Growing up, I had heard that the show was inspired by the real life case of Dr. Sam Shepard, who in 1954 was accused and convicted of killing his wife. A decade later, after appealing and getting a new trial, he was freed. Of course, the relentless pursuit of Lt. Gerard was probably influenced by Inspector Javert in Les Miserable.
Okay, so what does this have to do with comics? I also have the complete run of the Incredible Hulk, which, I swear, is the same show! In the first episode, David Banner, who is also a M.D. here, is involved in a death and is thought to be the murderer. He too has a secret, which means he cannot go to the police and must leave town. As with Lt. Gerard, he is perused by a reporter, Mr McGee, who should not make him angry. In fact, both McGee and Gerard develop some compassion and respect for the man they pursue.
Both shows open with narration that explains the predicament:
Dr. David Banner: physician; scientist.
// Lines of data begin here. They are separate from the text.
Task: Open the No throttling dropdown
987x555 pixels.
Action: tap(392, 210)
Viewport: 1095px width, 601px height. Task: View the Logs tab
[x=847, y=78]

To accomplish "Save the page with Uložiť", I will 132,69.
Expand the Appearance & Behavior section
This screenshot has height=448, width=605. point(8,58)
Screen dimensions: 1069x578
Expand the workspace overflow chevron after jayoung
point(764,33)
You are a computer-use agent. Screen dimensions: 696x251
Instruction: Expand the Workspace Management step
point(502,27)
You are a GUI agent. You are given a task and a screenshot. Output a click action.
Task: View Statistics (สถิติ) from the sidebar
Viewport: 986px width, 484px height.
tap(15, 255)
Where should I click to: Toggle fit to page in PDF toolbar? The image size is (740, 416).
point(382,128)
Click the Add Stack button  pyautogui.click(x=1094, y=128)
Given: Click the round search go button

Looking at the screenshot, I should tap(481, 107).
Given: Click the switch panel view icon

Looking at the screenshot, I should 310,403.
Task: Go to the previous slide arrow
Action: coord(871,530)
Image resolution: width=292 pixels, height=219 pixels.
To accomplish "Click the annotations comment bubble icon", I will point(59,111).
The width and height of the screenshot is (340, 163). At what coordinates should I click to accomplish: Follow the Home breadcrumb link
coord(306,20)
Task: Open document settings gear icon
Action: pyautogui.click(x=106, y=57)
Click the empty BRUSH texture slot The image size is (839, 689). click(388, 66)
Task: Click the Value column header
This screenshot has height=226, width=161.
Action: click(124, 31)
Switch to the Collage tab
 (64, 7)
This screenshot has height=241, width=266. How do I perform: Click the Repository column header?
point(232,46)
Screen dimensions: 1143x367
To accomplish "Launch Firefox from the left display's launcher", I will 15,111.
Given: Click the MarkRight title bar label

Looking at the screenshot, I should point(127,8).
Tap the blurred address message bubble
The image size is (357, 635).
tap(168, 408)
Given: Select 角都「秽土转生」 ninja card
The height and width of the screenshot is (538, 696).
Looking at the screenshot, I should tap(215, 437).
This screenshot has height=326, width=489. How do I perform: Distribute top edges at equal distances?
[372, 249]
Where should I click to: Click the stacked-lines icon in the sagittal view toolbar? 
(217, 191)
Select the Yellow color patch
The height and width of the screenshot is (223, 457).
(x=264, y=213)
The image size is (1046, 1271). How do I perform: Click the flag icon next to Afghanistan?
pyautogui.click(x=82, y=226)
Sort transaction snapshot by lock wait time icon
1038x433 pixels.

Searching for a way to tap into the hidden strengths that all humans have. Then an accidental overdose of gamma radiation alters his body chemistry. And now when David Banner grows angry or outraged, a startling metamorphosis occurs. The creature is driven by rage and pursued by an investigative reporter. [Banner:] “Mr. McGee, don’t make me angry. You wouldn’t like me when I’m angry.” The creature is wanted for a murder he didn’t commit. David Banner is believed to be dead, and he must let the world think that he is dead, until he can find a way to control the raging spirit that dwells within him.
Both shows didn’t use reusable sets, but relied on location shooting. Sometimes the plots were the same, but the Hulk more often involved criminals doing dangerous things. Also, the Hulk did bring out Banner’s past, slowly on the show.
While the Fugitive used mostly stock music, the haunting theme was played throughout the serious especially when they wanted Kimble to look weary, alone and vulnerable. The Hulk used different music, mostly a theme entitled, “The Lonely Man” to do the same thing.
Both shows had an epilogue that often used that music to show the character leaving town. The Fugitive had a narrator, William Conrad, who told us what the character was thinking. This, by the way, should not be confused with him telling us what Bullwinkle and Rocky were doing on their show.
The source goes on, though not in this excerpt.